Disimpulkan kalau tigaperempat pasangan lebih sulit untuk memutuskan pemilihan lokasi dibanding harga ataupun luas. Juga, hal tersulit selanjutnya adalah memutuskan mana barang yang ingin disimpan atau dibuang, dibanding dengan keputusan finansial, dekorasi, dan surat-surat. Cukup penting kalau lebih dari 60 persen berpendapat kalau faktor keamanan adalah yang terpenting dalam pemilihan lokasi. Tapi survey tersebut dilakukan di negara maju yang pikiran masyarakatnya tidak terlalu dipusingkan dengan status sosial seseorang. Pertanyaannya, itu berlaku juga buat di Indonesia nggak ya? 😀

Konsep yang Berbeda

Ada hal yang saling bertolak belakang soal pandangan pernikahan antara di negara maju dan di negara berkembang. Titik berat pernikahan di negara maju hanya pada hubungan 2 individu yang bersatu, hanya hubungan antara si suami dan si istri saja yang jadi hal paling penting dalam suatu pernikahan. Tingkat kesibukan kota yang tinggi menciptakan konsep individualis. Di Dalam budaya kita, tujuan pernikahan adalah menambah keturunan sekaligus menyatukan 2 keluarga. Maka wajar saja kalau pasangan yang telah lama menikah namun belum dikaruniai oleh anak akan terus dicecar oleh banyak pihak dan menjadi omongan. Been there done that 😦 Ihiks.

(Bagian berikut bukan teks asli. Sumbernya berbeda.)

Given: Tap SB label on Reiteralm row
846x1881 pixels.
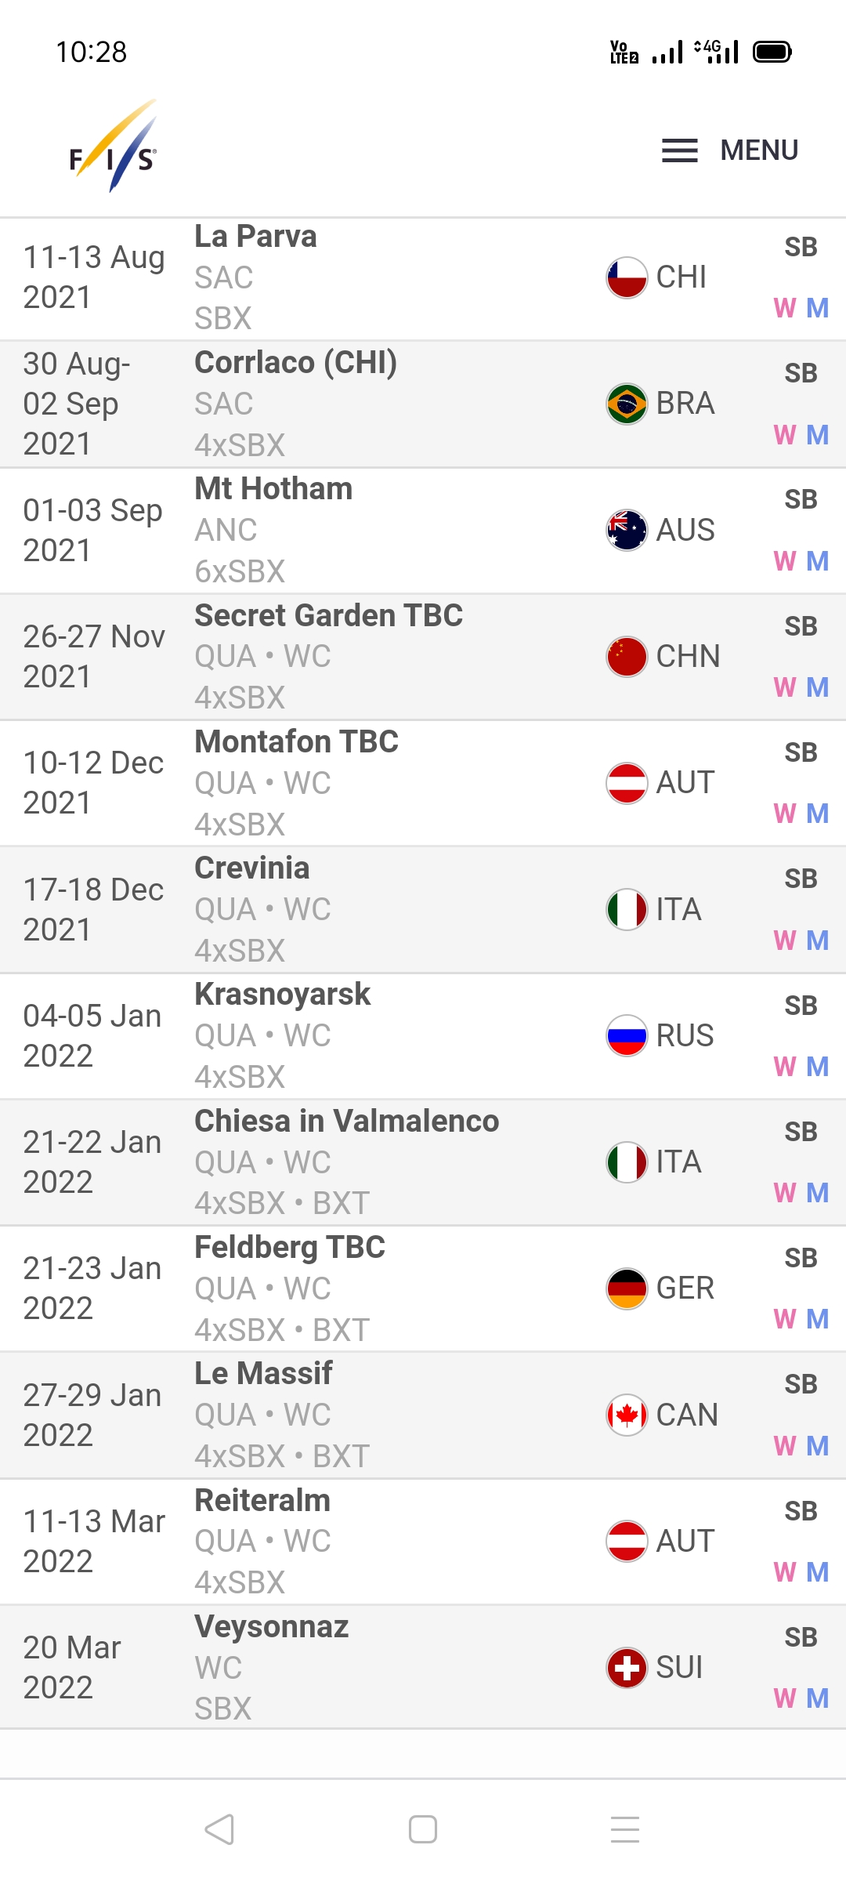Looking at the screenshot, I should point(801,1510).
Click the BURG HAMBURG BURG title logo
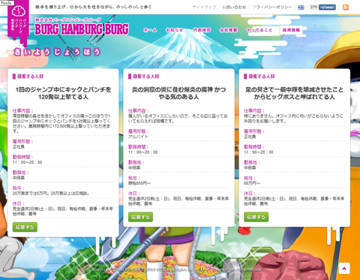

Kedua pandangan tersebut saling memiliki kelebihan dan kekurangan masing-masing. Sebagai contoh, di negara maju yang konsep pernikahannya lebih mementingkan hubungan pribadi kedua belah pihak, maka kehadiran sosok seorang anak nggak terlalu penting. Disini juga kedudukan wanita dan pria disejajarkan sehingga timbul ‘mindset’ wanita yang merasa tidak membutuhkan sosok seorang pria. Ditambah lagi, setelah berumur 18 tahun maka sang anak pun biasanya lebih memilih untuk tinggal sendiri dan lepas dari orang tua. Jangan kaget kalau waktu makan keluarga bersama di restoran pun orang tua dan anak membayar tagihannya masing-masing. Disini orang tua tidak lagi bertanggung jawab untuk kebutuhan anak dan juga sebaliknya. Sudah menjadi pemandangan yang biasa di negara Barat untuk pensiunan yang berumur diatas 70 tinggal sendiri tanpa penjagaan dan bepergian sendiri dengan menggunakan transportasi umum. Bahkan kebanyakan sudah menggunakan alat bantu karena sudah sulit untuk berjalan sendiri. Di sisi baiknya, mereka tidak terlalu memusingkan pendapat atau omongan orang lain, hanya pendapat dan hubungan pasangan yang terpenting.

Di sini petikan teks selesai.